Entries taken from a collection:

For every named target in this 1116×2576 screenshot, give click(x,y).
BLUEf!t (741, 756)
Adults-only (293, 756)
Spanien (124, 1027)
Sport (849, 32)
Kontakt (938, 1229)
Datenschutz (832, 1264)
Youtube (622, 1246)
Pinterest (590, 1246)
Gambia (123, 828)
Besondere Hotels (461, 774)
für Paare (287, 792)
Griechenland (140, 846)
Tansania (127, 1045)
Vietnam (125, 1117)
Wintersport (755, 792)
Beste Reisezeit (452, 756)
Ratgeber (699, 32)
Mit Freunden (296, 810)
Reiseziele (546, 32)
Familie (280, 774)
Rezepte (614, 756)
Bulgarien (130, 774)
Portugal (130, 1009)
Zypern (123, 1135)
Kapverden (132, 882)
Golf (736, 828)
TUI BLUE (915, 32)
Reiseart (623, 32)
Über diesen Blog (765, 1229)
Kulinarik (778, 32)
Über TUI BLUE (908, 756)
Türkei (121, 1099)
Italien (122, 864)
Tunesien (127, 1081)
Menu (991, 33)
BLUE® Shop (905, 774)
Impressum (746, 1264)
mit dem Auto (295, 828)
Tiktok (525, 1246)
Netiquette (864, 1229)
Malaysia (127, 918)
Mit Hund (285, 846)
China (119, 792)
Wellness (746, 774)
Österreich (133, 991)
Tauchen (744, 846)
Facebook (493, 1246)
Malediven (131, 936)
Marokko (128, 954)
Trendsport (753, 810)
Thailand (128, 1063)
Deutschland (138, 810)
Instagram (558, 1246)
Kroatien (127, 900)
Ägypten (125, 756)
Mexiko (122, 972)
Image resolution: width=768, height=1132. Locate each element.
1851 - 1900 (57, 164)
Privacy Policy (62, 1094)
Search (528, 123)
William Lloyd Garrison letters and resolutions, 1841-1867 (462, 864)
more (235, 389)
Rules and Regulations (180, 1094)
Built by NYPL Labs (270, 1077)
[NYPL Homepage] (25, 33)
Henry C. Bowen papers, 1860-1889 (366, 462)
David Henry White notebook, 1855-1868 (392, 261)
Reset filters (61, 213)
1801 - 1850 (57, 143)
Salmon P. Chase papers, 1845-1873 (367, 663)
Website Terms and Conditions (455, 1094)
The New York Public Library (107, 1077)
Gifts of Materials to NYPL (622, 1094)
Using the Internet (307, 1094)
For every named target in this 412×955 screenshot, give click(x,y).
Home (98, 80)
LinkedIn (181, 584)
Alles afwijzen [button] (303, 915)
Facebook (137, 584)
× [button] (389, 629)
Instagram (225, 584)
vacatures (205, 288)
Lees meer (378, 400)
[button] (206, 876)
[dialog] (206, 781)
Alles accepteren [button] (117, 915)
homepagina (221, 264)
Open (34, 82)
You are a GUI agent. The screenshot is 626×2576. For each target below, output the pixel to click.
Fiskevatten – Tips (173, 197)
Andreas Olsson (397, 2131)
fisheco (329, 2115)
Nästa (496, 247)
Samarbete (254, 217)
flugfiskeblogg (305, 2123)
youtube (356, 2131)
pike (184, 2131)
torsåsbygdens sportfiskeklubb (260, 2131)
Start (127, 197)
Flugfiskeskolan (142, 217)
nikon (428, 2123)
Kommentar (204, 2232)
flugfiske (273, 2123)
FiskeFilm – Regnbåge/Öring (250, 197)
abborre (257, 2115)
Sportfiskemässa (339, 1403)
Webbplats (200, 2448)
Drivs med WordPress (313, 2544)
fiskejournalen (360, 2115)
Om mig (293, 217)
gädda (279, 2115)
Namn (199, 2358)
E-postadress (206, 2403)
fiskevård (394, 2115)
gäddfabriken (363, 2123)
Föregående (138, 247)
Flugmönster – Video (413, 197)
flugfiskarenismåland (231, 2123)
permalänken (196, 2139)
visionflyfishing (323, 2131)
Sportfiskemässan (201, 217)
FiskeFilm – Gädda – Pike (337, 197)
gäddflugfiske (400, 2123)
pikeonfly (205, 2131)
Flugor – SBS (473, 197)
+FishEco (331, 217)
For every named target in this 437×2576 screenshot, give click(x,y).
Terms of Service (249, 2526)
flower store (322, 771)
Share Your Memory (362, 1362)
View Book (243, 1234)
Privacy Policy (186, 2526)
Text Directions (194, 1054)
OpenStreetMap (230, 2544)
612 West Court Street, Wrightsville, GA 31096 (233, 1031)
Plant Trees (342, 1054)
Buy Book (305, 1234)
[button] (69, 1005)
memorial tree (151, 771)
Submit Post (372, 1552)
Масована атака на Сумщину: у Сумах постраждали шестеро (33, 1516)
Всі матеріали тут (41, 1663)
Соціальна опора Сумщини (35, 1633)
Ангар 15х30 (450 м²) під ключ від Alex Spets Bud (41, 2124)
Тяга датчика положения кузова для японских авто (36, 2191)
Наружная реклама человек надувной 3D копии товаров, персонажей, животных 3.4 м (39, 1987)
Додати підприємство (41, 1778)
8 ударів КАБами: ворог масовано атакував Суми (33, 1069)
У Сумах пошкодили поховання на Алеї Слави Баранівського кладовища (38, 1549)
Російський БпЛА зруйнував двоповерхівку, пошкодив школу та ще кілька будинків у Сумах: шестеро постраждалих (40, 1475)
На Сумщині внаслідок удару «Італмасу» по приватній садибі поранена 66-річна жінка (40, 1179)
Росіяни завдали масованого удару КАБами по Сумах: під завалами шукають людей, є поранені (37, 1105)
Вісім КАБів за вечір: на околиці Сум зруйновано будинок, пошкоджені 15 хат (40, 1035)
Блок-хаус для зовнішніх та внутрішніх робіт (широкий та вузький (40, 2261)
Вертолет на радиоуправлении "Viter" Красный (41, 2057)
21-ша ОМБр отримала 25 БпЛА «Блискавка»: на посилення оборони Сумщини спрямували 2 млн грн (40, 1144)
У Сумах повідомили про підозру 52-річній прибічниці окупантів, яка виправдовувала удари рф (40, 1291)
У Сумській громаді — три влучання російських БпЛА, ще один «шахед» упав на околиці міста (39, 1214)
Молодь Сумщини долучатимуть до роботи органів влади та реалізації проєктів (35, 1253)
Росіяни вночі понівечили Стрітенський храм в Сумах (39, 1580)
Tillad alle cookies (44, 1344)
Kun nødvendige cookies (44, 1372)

▶ **Your task**: For this exercise, please output exactly the lines above starting at the line with "FiskeFilm – Gädda – Pike (337, 197)" and ending at the line with "Соціальна опора Сумщини (35, 1633)", ends included.

▶ **Task result**:
FiskeFilm – Gädda – Pike (337, 197)
gäddflugfiske (400, 2123)
pikeonfly (205, 2131)
Flugor – SBS (473, 197)
+FishEco (331, 217)
For every named target in this 437×2576 screenshot, give click(x,y).
Terms of Service (249, 2526)
flower store (322, 771)
Share Your Memory (362, 1362)
View Book (243, 1234)
Privacy Policy (186, 2526)
Text Directions (194, 1054)
OpenStreetMap (230, 2544)
612 West Court Street, Wrightsville, GA 31096 (233, 1031)
Plant Trees (342, 1054)
Buy Book (305, 1234)
[button] (69, 1005)
memorial tree (151, 771)
Submit Post (372, 1552)
Масована атака на Сумщину: у Сумах постраждали шестеро (33, 1516)
Всі матеріали тут (41, 1663)
Соціальна опора Сумщини (35, 1633)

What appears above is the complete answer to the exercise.